I tried Anthropic first because the captions were qualitatively the best on our pilot set. Job died at 340,317 captions on a sustained TPM cap. That was a Friday evening before a long weekend in Bologna. I lost the weekend.

Choosing a gateway over more retry code

My first instinct was to write a smarter retry loop. Every CV engineer has this instinct when they discover REST APIs aren't deterministic. After about three hours of writing what was clearly going to become a half-baked rate-limit handler with provider-specific quirks, I stopped.

The actual problem was that I had multiple providers, all with their own SDKs and their own error formats. I needed something in the middle that knew about quotas, retries, and fallback chains, and that wasn't going to require me to learn yet another vendor lock-in.

I looked at LiteLLM, Portkey, and Bifrost. Ended up running Bifrost in Docker on the same node as the batch dispatcher.

The setup

Bifrost runs as a single Go binary or container. The config that mattered for us was the fallback chain. Here's the trimmed version we shipped:

providers:
  openai:
    keys: [${OPENAI_KEY_1}, ${OPENAI_KEY_2}]
    weight: 0.5
  anthropic:
    keys: [${ANTHROPIC_KEY_1}]
    weight: 0.3
  vertex:
    keys: [${VERTEX_KEY_1}]
    weight: 0.2

fallbacks:
  - model: openai/gpt-4o
    next: [anthropic/claude-3-7-sonnet, vertex/gemini-2.5-pro]
  - model: anthropic/claude-3-7-sonnet
    next: [openai/gpt-4o, vertex/gemini-2.5-pro]

Our batch dispatcher called http://bifrost:8080/v1/chat/completions with whatever model we picked for that frame. If a provider was over quota, Bifrost handled the failover and the dispatcher never saw the error. That part is documented under retries and fallbacks.

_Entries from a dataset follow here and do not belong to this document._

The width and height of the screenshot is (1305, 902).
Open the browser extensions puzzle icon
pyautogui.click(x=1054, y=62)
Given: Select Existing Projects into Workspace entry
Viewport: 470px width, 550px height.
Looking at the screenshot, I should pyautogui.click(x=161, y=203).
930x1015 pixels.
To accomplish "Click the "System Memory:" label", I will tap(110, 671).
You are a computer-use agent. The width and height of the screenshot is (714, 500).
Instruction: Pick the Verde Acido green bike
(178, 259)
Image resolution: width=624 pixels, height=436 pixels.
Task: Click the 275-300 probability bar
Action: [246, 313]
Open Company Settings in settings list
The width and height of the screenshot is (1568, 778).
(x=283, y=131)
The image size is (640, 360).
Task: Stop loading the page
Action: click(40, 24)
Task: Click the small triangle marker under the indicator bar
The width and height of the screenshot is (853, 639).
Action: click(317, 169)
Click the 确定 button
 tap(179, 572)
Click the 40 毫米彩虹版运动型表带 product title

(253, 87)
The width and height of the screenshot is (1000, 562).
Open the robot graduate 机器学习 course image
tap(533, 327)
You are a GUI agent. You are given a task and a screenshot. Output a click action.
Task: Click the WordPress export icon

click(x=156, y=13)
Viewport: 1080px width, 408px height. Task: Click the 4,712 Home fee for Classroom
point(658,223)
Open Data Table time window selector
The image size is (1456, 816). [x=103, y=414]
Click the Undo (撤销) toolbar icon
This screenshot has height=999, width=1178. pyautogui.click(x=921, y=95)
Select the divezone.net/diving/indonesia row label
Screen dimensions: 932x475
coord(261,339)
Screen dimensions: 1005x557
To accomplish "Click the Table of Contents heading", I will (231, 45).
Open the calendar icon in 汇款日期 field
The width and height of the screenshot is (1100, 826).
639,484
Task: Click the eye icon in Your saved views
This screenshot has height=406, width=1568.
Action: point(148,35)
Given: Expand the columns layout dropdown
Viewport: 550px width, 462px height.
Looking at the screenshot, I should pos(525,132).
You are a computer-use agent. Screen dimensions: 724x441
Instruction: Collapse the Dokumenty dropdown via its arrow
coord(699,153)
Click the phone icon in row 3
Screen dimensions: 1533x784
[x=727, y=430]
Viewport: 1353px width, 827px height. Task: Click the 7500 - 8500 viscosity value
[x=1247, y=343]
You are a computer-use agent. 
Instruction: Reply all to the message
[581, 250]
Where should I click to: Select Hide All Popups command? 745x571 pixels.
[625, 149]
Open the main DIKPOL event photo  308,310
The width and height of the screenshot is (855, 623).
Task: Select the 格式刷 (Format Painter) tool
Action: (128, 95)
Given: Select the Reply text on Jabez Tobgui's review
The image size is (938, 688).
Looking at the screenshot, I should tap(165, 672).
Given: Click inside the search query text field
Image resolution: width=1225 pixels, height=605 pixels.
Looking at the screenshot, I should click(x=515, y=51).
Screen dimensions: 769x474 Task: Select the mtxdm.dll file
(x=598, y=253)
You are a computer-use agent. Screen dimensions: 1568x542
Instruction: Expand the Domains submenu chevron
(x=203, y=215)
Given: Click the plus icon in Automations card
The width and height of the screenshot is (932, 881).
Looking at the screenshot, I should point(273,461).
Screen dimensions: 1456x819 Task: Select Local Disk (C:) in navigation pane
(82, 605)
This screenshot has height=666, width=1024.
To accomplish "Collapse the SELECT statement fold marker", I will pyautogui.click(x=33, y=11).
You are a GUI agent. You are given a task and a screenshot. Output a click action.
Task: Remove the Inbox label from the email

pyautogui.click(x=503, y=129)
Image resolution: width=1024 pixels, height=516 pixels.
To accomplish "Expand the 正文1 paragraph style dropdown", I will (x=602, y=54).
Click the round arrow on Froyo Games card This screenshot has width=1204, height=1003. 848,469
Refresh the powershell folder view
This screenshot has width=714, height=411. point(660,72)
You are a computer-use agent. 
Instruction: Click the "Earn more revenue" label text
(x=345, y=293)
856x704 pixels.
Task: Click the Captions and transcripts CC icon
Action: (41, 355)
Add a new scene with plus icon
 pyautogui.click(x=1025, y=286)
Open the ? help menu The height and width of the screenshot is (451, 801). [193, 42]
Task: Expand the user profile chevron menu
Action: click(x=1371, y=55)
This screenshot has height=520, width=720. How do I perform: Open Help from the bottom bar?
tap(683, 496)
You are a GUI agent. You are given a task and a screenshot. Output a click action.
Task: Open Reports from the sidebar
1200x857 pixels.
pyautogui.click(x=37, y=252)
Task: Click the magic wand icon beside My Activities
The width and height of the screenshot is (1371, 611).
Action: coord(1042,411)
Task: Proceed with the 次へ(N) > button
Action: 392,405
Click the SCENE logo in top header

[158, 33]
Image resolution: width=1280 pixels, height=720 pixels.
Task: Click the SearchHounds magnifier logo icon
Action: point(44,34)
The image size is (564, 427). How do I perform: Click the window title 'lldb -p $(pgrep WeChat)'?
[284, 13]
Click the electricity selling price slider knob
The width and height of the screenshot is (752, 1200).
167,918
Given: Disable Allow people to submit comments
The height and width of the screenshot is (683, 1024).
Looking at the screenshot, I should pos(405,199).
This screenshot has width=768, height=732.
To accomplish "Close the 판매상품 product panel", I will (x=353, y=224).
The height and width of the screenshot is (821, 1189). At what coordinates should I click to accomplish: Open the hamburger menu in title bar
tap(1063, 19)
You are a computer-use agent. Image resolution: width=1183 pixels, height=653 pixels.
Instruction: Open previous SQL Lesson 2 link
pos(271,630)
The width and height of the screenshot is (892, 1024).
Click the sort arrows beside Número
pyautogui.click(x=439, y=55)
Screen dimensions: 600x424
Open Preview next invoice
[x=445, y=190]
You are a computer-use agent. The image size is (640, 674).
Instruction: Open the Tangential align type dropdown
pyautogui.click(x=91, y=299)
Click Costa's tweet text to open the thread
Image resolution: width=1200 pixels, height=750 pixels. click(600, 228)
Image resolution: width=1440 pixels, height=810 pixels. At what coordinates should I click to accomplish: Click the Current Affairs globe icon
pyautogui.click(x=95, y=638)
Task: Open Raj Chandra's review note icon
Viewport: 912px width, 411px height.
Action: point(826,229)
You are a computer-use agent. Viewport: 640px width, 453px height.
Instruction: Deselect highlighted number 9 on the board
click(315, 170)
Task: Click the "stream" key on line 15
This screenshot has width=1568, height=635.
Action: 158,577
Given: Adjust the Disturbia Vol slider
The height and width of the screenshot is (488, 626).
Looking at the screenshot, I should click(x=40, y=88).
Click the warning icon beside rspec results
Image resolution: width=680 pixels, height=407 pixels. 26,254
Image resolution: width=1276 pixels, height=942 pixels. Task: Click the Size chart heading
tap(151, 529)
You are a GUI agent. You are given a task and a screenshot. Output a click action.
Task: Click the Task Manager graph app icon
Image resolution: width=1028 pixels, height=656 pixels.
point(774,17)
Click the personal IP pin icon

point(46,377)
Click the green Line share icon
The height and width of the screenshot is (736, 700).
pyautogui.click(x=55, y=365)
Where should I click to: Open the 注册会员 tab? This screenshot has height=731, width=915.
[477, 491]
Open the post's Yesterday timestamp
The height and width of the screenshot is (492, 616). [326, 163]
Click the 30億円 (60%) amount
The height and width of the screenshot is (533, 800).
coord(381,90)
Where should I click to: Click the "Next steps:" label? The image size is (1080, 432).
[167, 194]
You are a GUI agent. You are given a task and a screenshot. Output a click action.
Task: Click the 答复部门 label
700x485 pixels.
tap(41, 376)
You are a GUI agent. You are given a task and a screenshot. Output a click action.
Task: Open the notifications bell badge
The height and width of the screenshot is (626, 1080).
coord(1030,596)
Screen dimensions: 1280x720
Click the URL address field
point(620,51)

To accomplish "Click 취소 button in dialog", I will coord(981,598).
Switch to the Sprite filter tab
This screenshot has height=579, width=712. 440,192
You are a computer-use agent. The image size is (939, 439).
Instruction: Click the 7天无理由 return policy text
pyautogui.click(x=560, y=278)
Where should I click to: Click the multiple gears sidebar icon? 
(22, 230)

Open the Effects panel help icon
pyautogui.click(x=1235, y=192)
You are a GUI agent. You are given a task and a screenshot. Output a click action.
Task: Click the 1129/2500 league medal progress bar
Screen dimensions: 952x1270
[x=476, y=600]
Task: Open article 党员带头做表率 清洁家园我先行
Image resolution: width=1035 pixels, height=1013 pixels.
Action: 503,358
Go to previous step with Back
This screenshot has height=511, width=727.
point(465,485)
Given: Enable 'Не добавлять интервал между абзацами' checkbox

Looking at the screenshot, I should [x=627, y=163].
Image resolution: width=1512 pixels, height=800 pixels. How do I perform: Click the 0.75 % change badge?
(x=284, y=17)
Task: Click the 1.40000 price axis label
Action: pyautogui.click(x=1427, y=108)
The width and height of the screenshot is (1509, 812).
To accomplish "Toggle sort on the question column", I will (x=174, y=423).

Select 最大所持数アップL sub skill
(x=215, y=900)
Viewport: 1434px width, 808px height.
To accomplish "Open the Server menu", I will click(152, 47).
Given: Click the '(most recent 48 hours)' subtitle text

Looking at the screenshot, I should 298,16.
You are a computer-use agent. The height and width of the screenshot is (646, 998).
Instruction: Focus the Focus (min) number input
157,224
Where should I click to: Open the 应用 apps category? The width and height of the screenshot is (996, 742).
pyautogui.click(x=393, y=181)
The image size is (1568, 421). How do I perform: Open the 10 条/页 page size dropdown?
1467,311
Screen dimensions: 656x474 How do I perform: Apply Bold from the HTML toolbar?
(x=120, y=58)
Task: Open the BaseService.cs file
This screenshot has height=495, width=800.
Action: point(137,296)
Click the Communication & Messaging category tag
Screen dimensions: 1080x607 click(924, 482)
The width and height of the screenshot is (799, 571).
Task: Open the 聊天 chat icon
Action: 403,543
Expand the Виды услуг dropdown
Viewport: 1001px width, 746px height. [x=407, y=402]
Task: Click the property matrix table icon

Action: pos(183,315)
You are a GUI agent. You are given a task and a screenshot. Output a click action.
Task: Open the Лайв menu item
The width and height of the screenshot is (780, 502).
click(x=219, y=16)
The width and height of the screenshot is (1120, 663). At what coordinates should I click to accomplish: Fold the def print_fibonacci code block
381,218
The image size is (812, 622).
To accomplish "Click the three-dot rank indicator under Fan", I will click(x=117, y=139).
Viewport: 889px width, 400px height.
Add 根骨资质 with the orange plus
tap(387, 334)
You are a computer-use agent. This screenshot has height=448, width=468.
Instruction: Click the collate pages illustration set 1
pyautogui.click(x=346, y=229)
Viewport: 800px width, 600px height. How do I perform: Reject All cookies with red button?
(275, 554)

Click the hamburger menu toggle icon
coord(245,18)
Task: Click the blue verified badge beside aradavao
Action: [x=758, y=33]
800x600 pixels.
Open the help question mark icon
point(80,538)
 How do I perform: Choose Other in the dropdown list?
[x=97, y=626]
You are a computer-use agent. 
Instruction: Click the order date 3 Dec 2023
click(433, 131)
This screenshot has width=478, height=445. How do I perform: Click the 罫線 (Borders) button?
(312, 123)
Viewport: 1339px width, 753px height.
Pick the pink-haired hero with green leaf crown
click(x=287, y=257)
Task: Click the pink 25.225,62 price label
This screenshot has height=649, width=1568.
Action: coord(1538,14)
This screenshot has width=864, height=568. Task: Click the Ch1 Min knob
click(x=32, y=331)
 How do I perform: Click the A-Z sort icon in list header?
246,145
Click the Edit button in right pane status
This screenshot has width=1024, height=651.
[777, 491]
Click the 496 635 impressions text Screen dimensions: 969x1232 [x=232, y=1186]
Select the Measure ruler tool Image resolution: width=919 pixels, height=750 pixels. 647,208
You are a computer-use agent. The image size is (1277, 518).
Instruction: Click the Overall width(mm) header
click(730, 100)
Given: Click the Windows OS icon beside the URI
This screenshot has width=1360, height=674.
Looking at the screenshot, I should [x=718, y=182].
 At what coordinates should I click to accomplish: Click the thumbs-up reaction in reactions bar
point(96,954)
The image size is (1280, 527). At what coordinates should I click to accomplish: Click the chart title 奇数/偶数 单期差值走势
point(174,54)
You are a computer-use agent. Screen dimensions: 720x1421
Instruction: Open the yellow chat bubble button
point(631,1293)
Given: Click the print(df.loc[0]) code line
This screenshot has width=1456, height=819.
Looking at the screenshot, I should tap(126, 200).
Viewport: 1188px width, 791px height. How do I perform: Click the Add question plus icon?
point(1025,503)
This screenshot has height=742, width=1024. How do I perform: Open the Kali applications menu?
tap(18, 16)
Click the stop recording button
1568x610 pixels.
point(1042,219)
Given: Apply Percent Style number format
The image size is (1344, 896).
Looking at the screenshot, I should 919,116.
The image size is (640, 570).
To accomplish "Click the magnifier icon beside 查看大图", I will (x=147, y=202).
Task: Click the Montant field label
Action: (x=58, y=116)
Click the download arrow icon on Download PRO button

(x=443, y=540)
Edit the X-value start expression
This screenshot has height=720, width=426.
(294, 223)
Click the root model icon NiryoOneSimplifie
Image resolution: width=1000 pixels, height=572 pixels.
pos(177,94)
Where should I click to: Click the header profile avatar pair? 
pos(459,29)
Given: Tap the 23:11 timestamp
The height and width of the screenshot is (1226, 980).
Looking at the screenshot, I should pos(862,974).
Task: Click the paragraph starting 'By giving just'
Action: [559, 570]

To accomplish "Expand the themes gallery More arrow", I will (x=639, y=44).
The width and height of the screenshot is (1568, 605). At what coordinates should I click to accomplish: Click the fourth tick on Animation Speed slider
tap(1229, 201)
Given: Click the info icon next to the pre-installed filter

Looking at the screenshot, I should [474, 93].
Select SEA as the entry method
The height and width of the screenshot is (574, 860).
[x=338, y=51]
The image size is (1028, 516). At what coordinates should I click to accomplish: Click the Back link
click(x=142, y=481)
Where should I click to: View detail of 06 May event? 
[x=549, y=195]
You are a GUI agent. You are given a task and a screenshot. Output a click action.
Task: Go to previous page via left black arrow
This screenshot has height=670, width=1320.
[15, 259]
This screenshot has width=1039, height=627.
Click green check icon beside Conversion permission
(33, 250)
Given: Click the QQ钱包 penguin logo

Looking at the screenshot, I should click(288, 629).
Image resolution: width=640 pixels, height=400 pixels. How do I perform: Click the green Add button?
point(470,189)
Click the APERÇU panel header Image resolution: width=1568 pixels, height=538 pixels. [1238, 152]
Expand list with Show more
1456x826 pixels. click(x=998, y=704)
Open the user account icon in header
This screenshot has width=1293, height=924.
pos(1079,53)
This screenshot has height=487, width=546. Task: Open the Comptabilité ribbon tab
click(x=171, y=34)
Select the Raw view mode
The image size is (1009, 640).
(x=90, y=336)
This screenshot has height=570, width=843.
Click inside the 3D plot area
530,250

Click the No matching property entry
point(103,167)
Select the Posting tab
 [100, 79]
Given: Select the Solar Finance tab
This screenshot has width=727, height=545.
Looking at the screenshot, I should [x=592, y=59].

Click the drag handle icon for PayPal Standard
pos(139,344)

We also turned on semantic caching for the prompt template because we caption a lot of near-identical static scenes. Robotics demos have long boring stretches. Cache hit rate landed around 14% on the full run, which isn't huge but covered the cost of running the gateway itself.

How it compared

Concern	LiteLLM	Portkey	Bifrost
Multi-provider failover	Yes	Yes	Yes
Self-hosted in our VPC	Yes	Paid tier	Yes (Docker)
Semantic caching built-in	Plugin	Yes	Yes
Prometheus metrics native	Partial	Yes	Yes
Single binary deploy	No (Python)	N/A (SaaS)	Yes (Go)
800 req/s sustained	GIL issues	N/A	Held

LiteLLM was the most familiar option for our team because we already use it for eval scripts. Honestly for offline single-process work it's fine. The problem hit us when we tried to push sustained throughput through one Python process. Bifrost being Go meant we didn't fight the GIL. Portkey's hosted product is genuinely nice and the analytics UI is better than what Bifrost shipped, but we needed everything inside our VPC for frames covered by client confidentiality.

Results

The full 1.2M caption run finished in 9 hours and 14 minutes. Total cost was $4,180, down from a projected $5,360 if we'd run everything on GPT-4o. The 22% saving came from routing roughly a third of traffic to Gemini, which is cheaper per token for our prompt length.

Two providers had transient 429 spikes during the run. I didn't have to do anything about either. The gateway absorbed them. I noticed only because the per-provider request graph in the Bifrost dashboard had a visible dip on Anthropic around hour four.

Trade-offs and limitations

Not everything was clean.

Latency overhead. Bifrost adds a hop. For batch labelling it didn't matter. For an interactive vision app streaming a webcam, I'd benchmark carefully before putting any gateway in the path.

Caption drift across providers. Captions from Gemini and Claude are stylistically different even with the same prompt. We had to normalise downstream with a small T5 rewriter. The gateway doesn't solve this for you.

Config sprawl. Once you have weights, fallbacks, virtual keys, and cache rules in one YAML, it gets hard to reason about which path a given request actually took. Bifrost's logging helped but I had to dig.

MCP and tool use. We didn't need them. If you're building an agent product instead of a labelling pipeline, the MCP support might matter more than failover.

What I'd do differently

Run a 5K-frame pilot before launching the full job. We did 50K, which was enough to catch the rate-limit issue conceptually but not enough to see what 800 req/s sustained does to a Python process. Also: drink the espresso before debugging gateway configs at 1am, not after.